The problem of disposing of municipal and industrial waste has been recognized for many years. As a result, a number of approaches combined various waste materials with cement. For example a U.S. Pat. No. 4,678,514 of Deyhle et al. discloses a process for the disposal of combustible refuses. The process disposes a combustible refuse in the manufacture of clinker by preheating the partly calcining the cement raw meal in a preheater, burning in a rotary kiln and subsequently air cooling the clinker, the refuse being separately burned and the flue gas obtained thereby transfers its heat to the cement raw meal. In the process according to the invention, hot exhaust air from the clinker cooler is fed to the refuse incinerator and flue gas having a temperature of from 1000° to 1400° C., is produced during said incineration by means of which the cement raw meal is calcined. The slag of the refuse incineration is separately discharged.
A more recent approach to an environmental friendly utilization of asbestos-cement products are disclosed in a U.S. Pat. No. 5,676,750 of Gleichmar et al. The process includes a thermal process to transform the asbestos component.

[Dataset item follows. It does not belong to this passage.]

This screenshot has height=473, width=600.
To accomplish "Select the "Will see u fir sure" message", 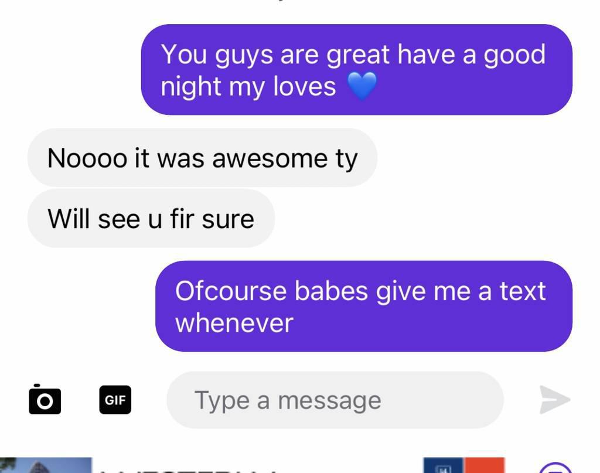I will (151, 218).
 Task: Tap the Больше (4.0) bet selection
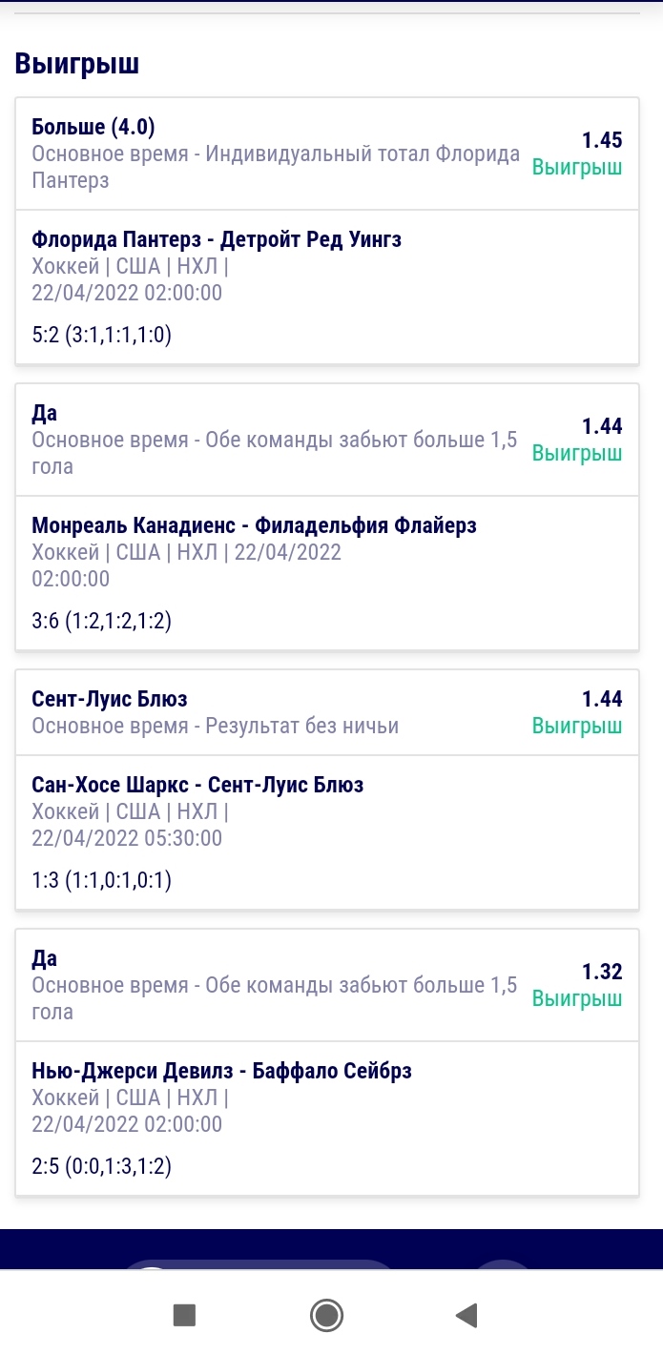[x=93, y=127]
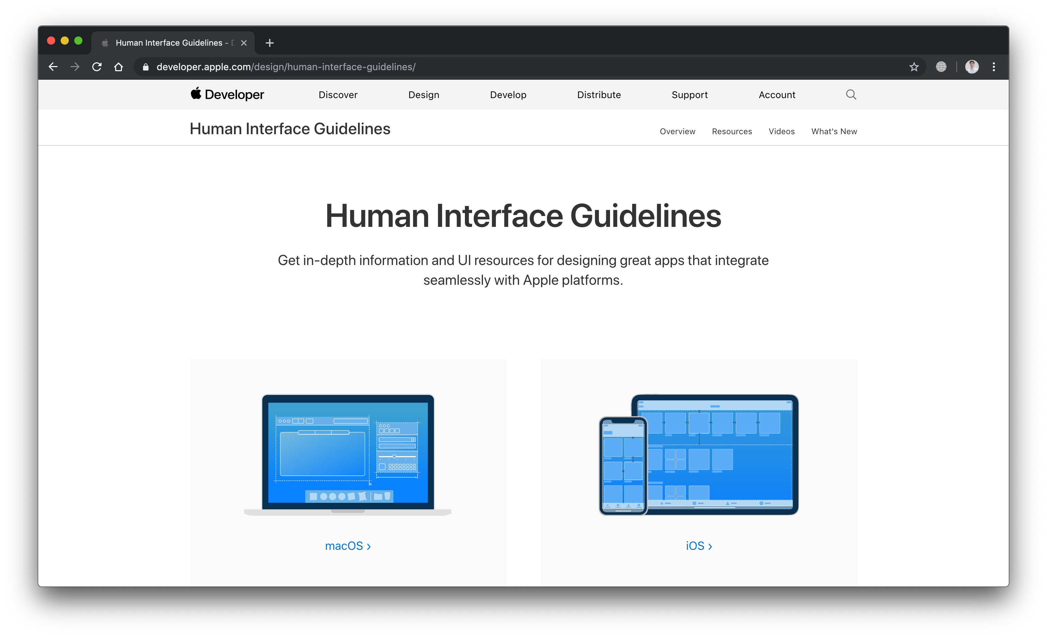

Inventively, this is achieved by a course reduction of the asbestos-cement products under black side conditions with maintained vacuum. Then, the material is ground to asbestos-cement meal and fed to the flame zone of the rotary kiln of a cement clinker production line. Depending on the fuel type used the portion of fed asbestos-cement meal varies between 2 and 5%, related to the amount of cement raw meal, substituting 2 to 5% of the cement raw meal mix at a time. The thermal transformation of the asbestos component takes place with temperatures of approximately 1800° C. in the burner zone. The modified residual substance becomes a constituent of the cement clinker due to assimilation in the kiln charge.

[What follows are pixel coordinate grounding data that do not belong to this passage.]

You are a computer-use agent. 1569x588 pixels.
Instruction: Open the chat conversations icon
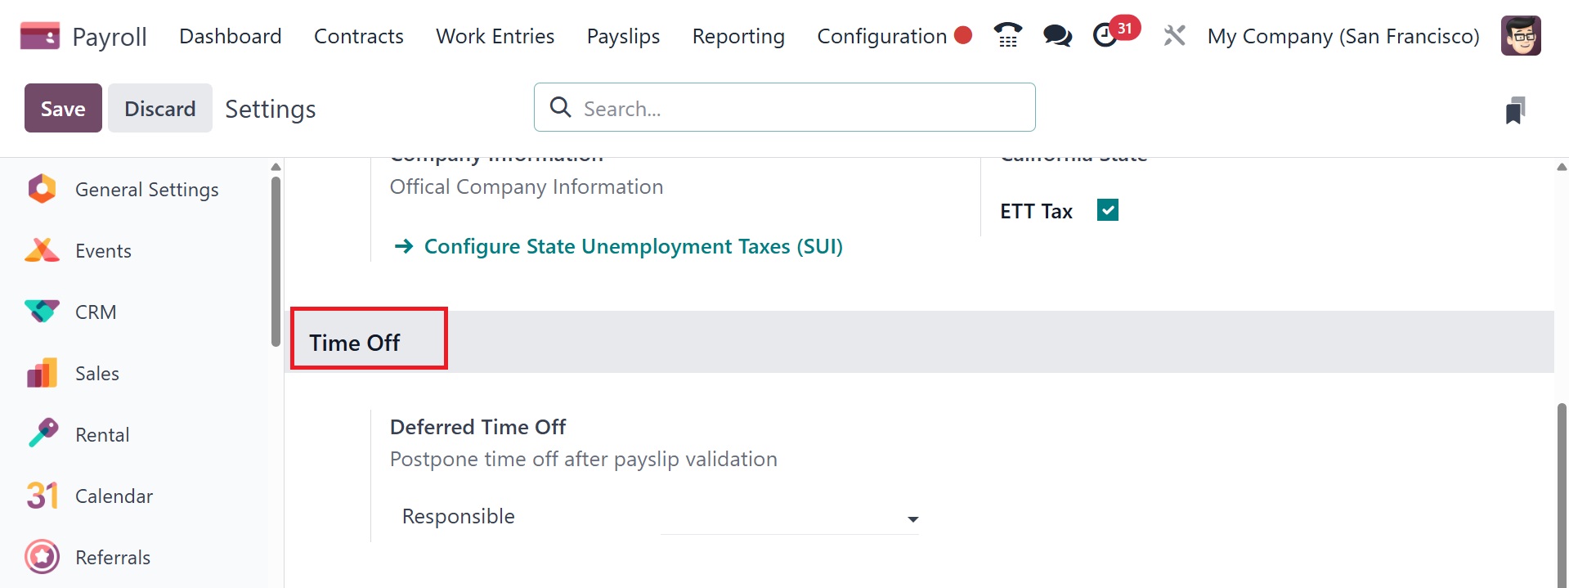tap(1057, 36)
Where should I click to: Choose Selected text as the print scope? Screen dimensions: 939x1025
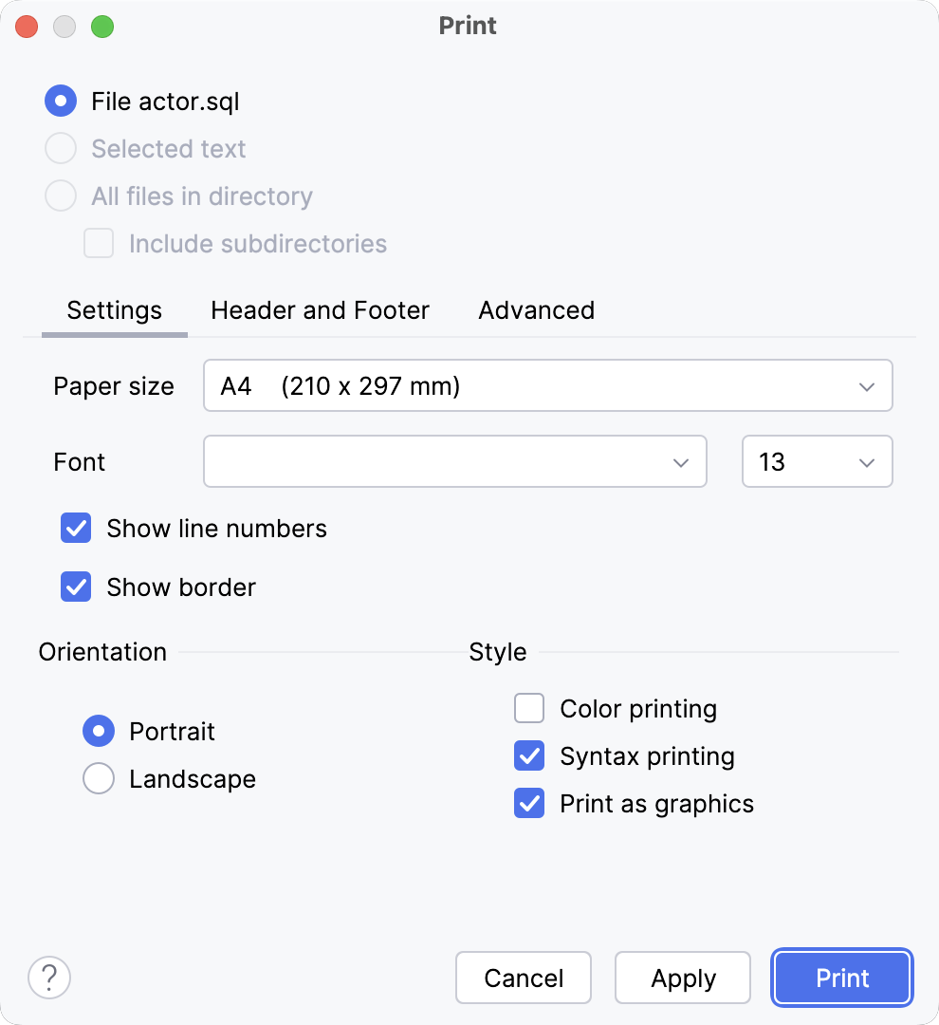[60, 148]
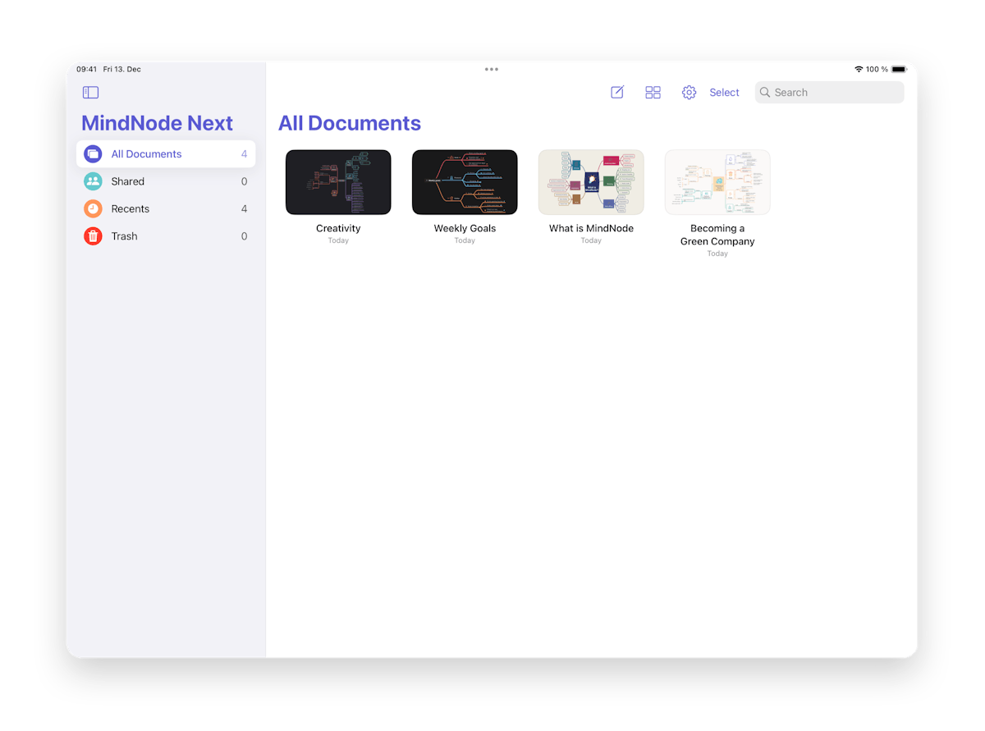This screenshot has height=731, width=985.
Task: Click the All Documents cloud icon
Action: [93, 153]
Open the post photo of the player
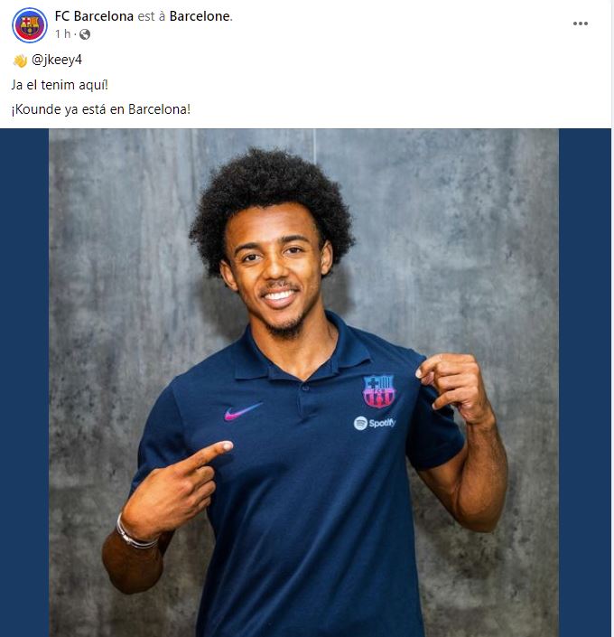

A further approach to waste disposal is taught by a U.S. Pat. No. 7,037,368 of Hoffis. The Hoffis patent describes a mid-kiln injection of waste-derived materials for the production of cement clinker. The method comprises the steps of introduction of non-traditional materials into the kiln, preferably at a mid-kiln location. The non-traditional materials are materials that are difficult, expensive or environmentally challenging for disposal. In one embodiment, weathered clinker is introduced into the kiln to admix with the raw material mix to augment clinker production. In another embodiment, bird, animal or human manure is added to the kiln so that the gaseous reducing agents can be released by the manure and combine with certain noxious gases generated during the clinker production to thereby reduce the noxious gas output. In another embodiment, other non-traditional waste-derived fuels are added to the kiln during clinker production, including railroad ties coated with creosote, industrial, commercial and consumer rubber components, such as rubber hoses, unshredded plastics and organic materials, such as bird and animal meal.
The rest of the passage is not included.